The shelling, in my opinion, is no big deal, and has its own pleasures. Holding them over a bowl, pull from the stem end and pop them open along the seam: the peas will come tumbling out with the gentlest brush of a finger. This is an excellent activity to do with a toddler as it doubles as a game and lesson in learning to count, and also in nature’s variety. How many peas inside? 5, 6, 7, 8? Today I had one pea with 10—a record. It is delightfully unpredictable, as there seems to be a rather imperfect correlation between pod size and pea count. The peas are shiny and pretty; pop one of these spherical seeds in your mouth. Apparently, the act of shelling peas is arousing as well; who knew? In the late 19th century, Harry Breaker Morant wrote in his poem A-shelling Peas:
      Old earth owns many sights to see
      That captivate and please; -
      The most bewitching sight for me
      Is Nell a-shelling peas.
This year’s peas have arrived on schedule, in time for the 4th of July, when they have a long and venerable tradition on the New England table. One would scarcely know that nowadays by looking at the typical 4th of July repast: burgers and dogs, lobster rolls, or ribs and pulled pork do not exactly shout “peas!” for a side dish. But of course, burgers and dogs, lobster rolls, and ribs and pulled pork did not used to be traditional in New England. Poached salmon was. And that was accompanied by boiled potatoes and English peas, and some sort of lemony sauce. Devotee of old traditions that I am, I used to make this myself every year. But frankly, I am not a huge fan of salmon, and who really wants to eat hot side dishes with cold food? For the 4th, I like a good burger, or some grilled (or fried) scallops. And some potato salad.
So have whatever you want (it is, after all, Independence Day), but do mind your peas.

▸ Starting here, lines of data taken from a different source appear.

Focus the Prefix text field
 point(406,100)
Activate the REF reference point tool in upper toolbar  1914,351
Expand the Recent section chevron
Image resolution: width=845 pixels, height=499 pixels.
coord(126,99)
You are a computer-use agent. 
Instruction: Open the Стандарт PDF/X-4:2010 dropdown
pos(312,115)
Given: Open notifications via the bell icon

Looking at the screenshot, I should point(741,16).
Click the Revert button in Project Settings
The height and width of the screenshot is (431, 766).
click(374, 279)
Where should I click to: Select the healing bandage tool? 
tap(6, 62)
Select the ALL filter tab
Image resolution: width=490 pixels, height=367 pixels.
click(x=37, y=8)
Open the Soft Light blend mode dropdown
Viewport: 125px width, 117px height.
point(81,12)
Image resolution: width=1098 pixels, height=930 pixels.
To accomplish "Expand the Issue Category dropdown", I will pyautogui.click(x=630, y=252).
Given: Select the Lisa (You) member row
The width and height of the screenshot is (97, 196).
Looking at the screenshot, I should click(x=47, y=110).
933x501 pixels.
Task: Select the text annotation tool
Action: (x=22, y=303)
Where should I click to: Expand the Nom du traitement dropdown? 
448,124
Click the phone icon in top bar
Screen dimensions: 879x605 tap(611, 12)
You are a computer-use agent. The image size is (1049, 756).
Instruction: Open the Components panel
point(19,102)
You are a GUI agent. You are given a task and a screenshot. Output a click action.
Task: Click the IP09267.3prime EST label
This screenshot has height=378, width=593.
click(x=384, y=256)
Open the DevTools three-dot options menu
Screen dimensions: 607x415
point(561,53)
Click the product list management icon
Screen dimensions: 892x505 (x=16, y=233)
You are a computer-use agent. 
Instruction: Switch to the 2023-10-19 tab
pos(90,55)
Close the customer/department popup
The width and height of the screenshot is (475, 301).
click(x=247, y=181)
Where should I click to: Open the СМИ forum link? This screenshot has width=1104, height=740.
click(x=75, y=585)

Fourth of July Potato and Pea Salad
This is more the colors of the Mexican than the American flag, but its 4th of July credentials are true-blue. The garlicky mayonnaise sauce bears some resemblance in flavor to aioli, which you could use, but this is lighter and more subtle. And has the lemon. Serves 2-3.Peas shelled
1 lb small red-skin potatoes
1 cup shelled fresh English peas
½ c homemade or good-quality commercial mayonnaise such as Hellman’s®
1 tea extra-virgin olive oil
1-2 large, fresh garlic clove, peeled and smashed
2 T fresh-squeezed lemon juice (about ½ large lemon)
1/8 tea salt
7 or 8 twists of freshly ground black pepper
1 scallion, finely sliced, for garnish
Shell the peas as soon before cooking as possible. Blanch them in boiling water for about 3 minutes; do not overcook. Pour into a strainer, run cold water over, and let drain  thoroughly.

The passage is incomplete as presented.